### AANGELEVERDE GEGEVENS
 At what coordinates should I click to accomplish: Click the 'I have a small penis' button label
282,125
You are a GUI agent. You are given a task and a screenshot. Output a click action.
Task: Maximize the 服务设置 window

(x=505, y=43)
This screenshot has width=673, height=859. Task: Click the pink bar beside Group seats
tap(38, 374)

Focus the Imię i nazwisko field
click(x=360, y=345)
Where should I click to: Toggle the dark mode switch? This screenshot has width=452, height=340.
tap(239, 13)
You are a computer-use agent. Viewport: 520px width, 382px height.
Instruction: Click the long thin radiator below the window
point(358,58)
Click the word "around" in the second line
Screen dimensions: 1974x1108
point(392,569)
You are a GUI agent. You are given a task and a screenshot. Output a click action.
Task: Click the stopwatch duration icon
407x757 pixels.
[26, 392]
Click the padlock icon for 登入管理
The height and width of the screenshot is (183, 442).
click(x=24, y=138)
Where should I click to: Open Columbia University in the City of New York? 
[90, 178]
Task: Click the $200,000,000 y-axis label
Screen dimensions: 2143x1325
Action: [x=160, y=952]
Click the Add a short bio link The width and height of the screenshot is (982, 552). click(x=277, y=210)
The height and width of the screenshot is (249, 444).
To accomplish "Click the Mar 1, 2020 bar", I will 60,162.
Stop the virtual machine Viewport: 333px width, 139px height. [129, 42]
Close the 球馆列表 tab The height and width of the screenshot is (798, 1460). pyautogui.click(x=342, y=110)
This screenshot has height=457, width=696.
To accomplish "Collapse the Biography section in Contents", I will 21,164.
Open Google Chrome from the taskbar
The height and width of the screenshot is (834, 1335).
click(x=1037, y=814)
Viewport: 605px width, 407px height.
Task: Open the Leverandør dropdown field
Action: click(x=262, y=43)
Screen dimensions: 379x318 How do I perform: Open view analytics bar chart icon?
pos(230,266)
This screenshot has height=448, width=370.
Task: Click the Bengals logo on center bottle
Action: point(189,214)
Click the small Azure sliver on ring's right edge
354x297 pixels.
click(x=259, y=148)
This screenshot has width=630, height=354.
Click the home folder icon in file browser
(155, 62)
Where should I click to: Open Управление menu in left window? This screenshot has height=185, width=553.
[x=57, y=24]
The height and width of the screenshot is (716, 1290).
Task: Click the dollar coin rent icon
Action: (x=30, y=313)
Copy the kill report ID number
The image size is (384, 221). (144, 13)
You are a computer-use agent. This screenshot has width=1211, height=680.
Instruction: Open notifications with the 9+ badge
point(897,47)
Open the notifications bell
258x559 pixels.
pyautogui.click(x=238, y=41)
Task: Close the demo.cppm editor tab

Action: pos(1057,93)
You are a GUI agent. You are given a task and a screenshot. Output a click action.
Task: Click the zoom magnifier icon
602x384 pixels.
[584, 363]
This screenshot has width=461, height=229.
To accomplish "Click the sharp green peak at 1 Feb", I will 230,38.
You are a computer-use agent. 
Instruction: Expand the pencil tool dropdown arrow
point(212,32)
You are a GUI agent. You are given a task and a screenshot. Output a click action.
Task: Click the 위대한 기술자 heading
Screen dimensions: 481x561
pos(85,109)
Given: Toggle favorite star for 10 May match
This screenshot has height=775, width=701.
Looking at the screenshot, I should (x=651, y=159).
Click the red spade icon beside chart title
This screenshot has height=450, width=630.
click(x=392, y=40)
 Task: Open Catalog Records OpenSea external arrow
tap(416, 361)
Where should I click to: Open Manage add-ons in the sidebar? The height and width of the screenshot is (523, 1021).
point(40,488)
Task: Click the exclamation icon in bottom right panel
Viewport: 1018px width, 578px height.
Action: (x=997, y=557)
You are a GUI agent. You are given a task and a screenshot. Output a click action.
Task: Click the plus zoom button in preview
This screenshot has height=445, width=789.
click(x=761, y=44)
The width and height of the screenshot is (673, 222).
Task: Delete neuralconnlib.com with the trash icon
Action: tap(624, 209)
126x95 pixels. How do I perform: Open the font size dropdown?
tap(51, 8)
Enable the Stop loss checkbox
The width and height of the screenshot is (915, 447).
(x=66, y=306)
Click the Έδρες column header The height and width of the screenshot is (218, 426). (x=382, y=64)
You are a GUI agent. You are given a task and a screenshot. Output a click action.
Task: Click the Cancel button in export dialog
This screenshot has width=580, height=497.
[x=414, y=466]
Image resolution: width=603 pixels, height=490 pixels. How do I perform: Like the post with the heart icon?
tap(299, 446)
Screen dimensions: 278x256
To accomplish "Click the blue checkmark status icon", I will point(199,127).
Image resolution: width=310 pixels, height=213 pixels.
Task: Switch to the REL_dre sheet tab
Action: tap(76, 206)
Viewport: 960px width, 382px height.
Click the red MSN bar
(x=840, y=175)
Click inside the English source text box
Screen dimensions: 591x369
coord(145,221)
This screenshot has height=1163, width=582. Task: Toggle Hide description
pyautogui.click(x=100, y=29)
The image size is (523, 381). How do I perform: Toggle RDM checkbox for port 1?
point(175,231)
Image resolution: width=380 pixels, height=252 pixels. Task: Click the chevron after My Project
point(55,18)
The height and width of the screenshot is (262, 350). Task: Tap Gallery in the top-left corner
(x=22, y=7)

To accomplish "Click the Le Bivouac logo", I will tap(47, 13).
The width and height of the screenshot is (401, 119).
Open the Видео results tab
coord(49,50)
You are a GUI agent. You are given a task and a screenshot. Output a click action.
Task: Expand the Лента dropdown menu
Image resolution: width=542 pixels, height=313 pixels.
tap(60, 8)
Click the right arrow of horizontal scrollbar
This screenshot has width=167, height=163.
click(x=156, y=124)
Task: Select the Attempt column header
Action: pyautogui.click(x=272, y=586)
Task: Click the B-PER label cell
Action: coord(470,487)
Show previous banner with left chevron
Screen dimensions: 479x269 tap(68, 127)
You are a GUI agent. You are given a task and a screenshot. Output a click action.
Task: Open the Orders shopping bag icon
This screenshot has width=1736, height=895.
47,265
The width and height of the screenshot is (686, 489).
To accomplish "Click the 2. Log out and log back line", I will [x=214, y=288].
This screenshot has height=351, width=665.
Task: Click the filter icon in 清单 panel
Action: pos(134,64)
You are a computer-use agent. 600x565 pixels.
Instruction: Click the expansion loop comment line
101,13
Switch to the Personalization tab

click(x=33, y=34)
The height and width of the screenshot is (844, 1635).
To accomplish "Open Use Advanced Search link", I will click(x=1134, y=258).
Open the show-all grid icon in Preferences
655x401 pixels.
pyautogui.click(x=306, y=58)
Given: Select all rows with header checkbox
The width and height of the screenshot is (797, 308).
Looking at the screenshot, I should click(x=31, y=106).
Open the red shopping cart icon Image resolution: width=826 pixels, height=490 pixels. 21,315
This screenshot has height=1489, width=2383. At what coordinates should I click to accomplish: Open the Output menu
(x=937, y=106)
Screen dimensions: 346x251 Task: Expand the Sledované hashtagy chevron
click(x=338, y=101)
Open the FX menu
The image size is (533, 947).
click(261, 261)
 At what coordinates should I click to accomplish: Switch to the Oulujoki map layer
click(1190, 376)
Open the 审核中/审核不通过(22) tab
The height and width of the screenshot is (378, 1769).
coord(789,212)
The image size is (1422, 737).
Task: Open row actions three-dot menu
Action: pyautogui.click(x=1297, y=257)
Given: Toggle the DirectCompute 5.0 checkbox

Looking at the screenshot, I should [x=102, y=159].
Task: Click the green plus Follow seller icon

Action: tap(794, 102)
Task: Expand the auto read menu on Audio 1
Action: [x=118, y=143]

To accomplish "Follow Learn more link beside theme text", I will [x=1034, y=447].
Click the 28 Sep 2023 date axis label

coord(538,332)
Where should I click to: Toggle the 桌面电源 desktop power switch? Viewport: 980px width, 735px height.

### EISEN OPDRACHT
Neem alle gegevens hierboven woord voor woord en regel voor regel over, zonder iets weg te laten of te veranderen.

### UITWERKING OPDRACHT
 At what coordinates should I click to accomplish: Click the 'I have a small penis' button label
282,125
You are a GUI agent. You are given a task and a screenshot. Output a click action.
Task: Maximize the 服务设置 window

(x=505, y=43)
This screenshot has width=673, height=859. Task: Click the pink bar beside Group seats
tap(38, 374)

Focus the Imię i nazwisko field
click(x=360, y=345)
Where should I click to: Toggle the dark mode switch? This screenshot has width=452, height=340.
tap(239, 13)
You are a computer-use agent. Viewport: 520px width, 382px height.
Instruction: Click the long thin radiator below the window
point(358,58)
Click the word "around" in the second line
Screen dimensions: 1974x1108
point(392,569)
You are a GUI agent. You are given a task and a screenshot. Output a click action.
Task: Click the stopwatch duration icon
407x757 pixels.
[26, 392]
Click the padlock icon for 登入管理
The height and width of the screenshot is (183, 442).
click(x=24, y=138)
Where should I click to: Open Columbia University in the City of New York? 
[90, 178]
Task: Click the $200,000,000 y-axis label
Screen dimensions: 2143x1325
Action: [x=160, y=952]
Click the Add a short bio link The width and height of the screenshot is (982, 552). click(x=277, y=210)
The height and width of the screenshot is (249, 444).
To accomplish "Click the Mar 1, 2020 bar", I will 60,162.
Stop the virtual machine Viewport: 333px width, 139px height. [129, 42]
Close the 球馆列表 tab The height and width of the screenshot is (798, 1460). pyautogui.click(x=342, y=110)
This screenshot has height=457, width=696.
To accomplish "Collapse the Biography section in Contents", I will 21,164.
Open Google Chrome from the taskbar
The height and width of the screenshot is (834, 1335).
click(x=1037, y=814)
Viewport: 605px width, 407px height.
Task: Open the Leverandør dropdown field
Action: click(x=262, y=43)
Screen dimensions: 379x318 How do I perform: Open view analytics bar chart icon?
pos(230,266)
This screenshot has height=448, width=370.
Task: Click the Bengals logo on center bottle
Action: point(189,214)
Click the small Azure sliver on ring's right edge
354x297 pixels.
click(x=259, y=148)
This screenshot has width=630, height=354.
Click the home folder icon in file browser
(155, 62)
Where should I click to: Open Управление menu in left window? This screenshot has height=185, width=553.
[x=57, y=24]
The height and width of the screenshot is (716, 1290).
Task: Click the dollar coin rent icon
Action: (x=30, y=313)
Copy the kill report ID number
The image size is (384, 221). (144, 13)
You are a computer-use agent. This screenshot has width=1211, height=680.
Instruction: Open notifications with the 9+ badge
point(897,47)
Open the notifications bell
258x559 pixels.
pyautogui.click(x=238, y=41)
Task: Close the demo.cppm editor tab

Action: pos(1057,93)
You are a GUI agent. You are given a task and a screenshot. Output a click action.
Task: Click the zoom magnifier icon
602x384 pixels.
[584, 363]
This screenshot has width=461, height=229.
To accomplish "Click the sharp green peak at 1 Feb", I will 230,38.
You are a computer-use agent. 
Instruction: Expand the pencil tool dropdown arrow
point(212,32)
You are a GUI agent. You are given a task and a screenshot. Output a click action.
Task: Click the 위대한 기술자 heading
Screen dimensions: 481x561
pos(85,109)
Given: Toggle favorite star for 10 May match
This screenshot has height=775, width=701.
Looking at the screenshot, I should (x=651, y=159).
Click the red spade icon beside chart title
This screenshot has height=450, width=630.
click(x=392, y=40)
 Task: Open Catalog Records OpenSea external arrow
tap(416, 361)
Where should I click to: Open Manage add-ons in the sidebar? The height and width of the screenshot is (523, 1021).
point(40,488)
Task: Click the exclamation icon in bottom right panel
Viewport: 1018px width, 578px height.
Action: (x=997, y=557)
You are a GUI agent. You are given a task and a screenshot. Output a click action.
Task: Click the plus zoom button in preview
This screenshot has height=445, width=789.
click(x=761, y=44)
The width and height of the screenshot is (673, 222).
Task: Delete neuralconnlib.com with the trash icon
Action: tap(624, 209)
126x95 pixels. How do I perform: Open the font size dropdown?
tap(51, 8)
Enable the Stop loss checkbox
The width and height of the screenshot is (915, 447).
(x=66, y=306)
Click the Έδρες column header The height and width of the screenshot is (218, 426). (x=382, y=64)
You are a GUI agent. You are given a task and a screenshot. Output a click action.
Task: Click the Cancel button in export dialog
This screenshot has width=580, height=497.
[x=414, y=466]
Image resolution: width=603 pixels, height=490 pixels. How do I perform: Like the post with the heart icon?
tap(299, 446)
Screen dimensions: 278x256
To accomplish "Click the blue checkmark status icon", I will point(199,127).
Image resolution: width=310 pixels, height=213 pixels.
Task: Switch to the REL_dre sheet tab
Action: tap(76, 206)
Viewport: 960px width, 382px height.
Click the red MSN bar
(x=840, y=175)
Click inside the English source text box
Screen dimensions: 591x369
coord(145,221)
This screenshot has height=1163, width=582. Task: Toggle Hide description
pyautogui.click(x=100, y=29)
The image size is (523, 381). How do I perform: Toggle RDM checkbox for port 1?
point(175,231)
Image resolution: width=380 pixels, height=252 pixels. Task: Click the chevron after My Project
point(55,18)
The height and width of the screenshot is (262, 350). Task: Tap Gallery in the top-left corner
(x=22, y=7)

To accomplish "Click the Le Bivouac logo", I will tap(47, 13).
The width and height of the screenshot is (401, 119).
Open the Видео results tab
coord(49,50)
You are a GUI agent. You are given a task and a screenshot. Output a click action.
Task: Expand the Лента dropdown menu
Image resolution: width=542 pixels, height=313 pixels.
tap(60, 8)
Click the right arrow of horizontal scrollbar
This screenshot has width=167, height=163.
click(x=156, y=124)
Task: Select the Attempt column header
Action: pyautogui.click(x=272, y=586)
Task: Click the B-PER label cell
Action: coord(470,487)
Show previous banner with left chevron
Screen dimensions: 479x269 tap(68, 127)
You are a GUI agent. You are given a task and a screenshot. Output a click action.
Task: Open the Orders shopping bag icon
This screenshot has width=1736, height=895.
47,265
The width and height of the screenshot is (686, 489).
To accomplish "Click the 2. Log out and log back line", I will [x=214, y=288].
This screenshot has height=351, width=665.
Task: Click the filter icon in 清单 panel
Action: pos(134,64)
You are a computer-use agent. 600x565 pixels.
Instruction: Click the expansion loop comment line
101,13
Switch to the Personalization tab

click(x=33, y=34)
The height and width of the screenshot is (844, 1635).
To accomplish "Open Use Advanced Search link", I will click(x=1134, y=258).
Open the show-all grid icon in Preferences
655x401 pixels.
pyautogui.click(x=306, y=58)
Given: Select all rows with header checkbox
The width and height of the screenshot is (797, 308).
Looking at the screenshot, I should click(x=31, y=106).
Open the red shopping cart icon Image resolution: width=826 pixels, height=490 pixels. 21,315
This screenshot has height=1489, width=2383. At what coordinates should I click to accomplish: Open the Output menu
(x=937, y=106)
Screen dimensions: 346x251 Task: Expand the Sledované hashtagy chevron
click(x=338, y=101)
Open the FX menu
The image size is (533, 947).
click(261, 261)
 At what coordinates should I click to accomplish: Switch to the Oulujoki map layer
click(1190, 376)
Open the 审核中/审核不通过(22) tab
The height and width of the screenshot is (378, 1769).
coord(789,212)
The image size is (1422, 737).
Task: Open row actions three-dot menu
Action: pyautogui.click(x=1297, y=257)
Given: Toggle the DirectCompute 5.0 checkbox

Looking at the screenshot, I should [x=102, y=159].
Task: Click the green plus Follow seller icon

Action: tap(794, 102)
Task: Expand the auto read menu on Audio 1
Action: [x=118, y=143]

To accomplish "Follow Learn more link beside theme text", I will [x=1034, y=447].
Click the 28 Sep 2023 date axis label

coord(538,332)
Where should I click to: Toggle the 桌面电源 desktop power switch? Viewport: 980px width, 735px height.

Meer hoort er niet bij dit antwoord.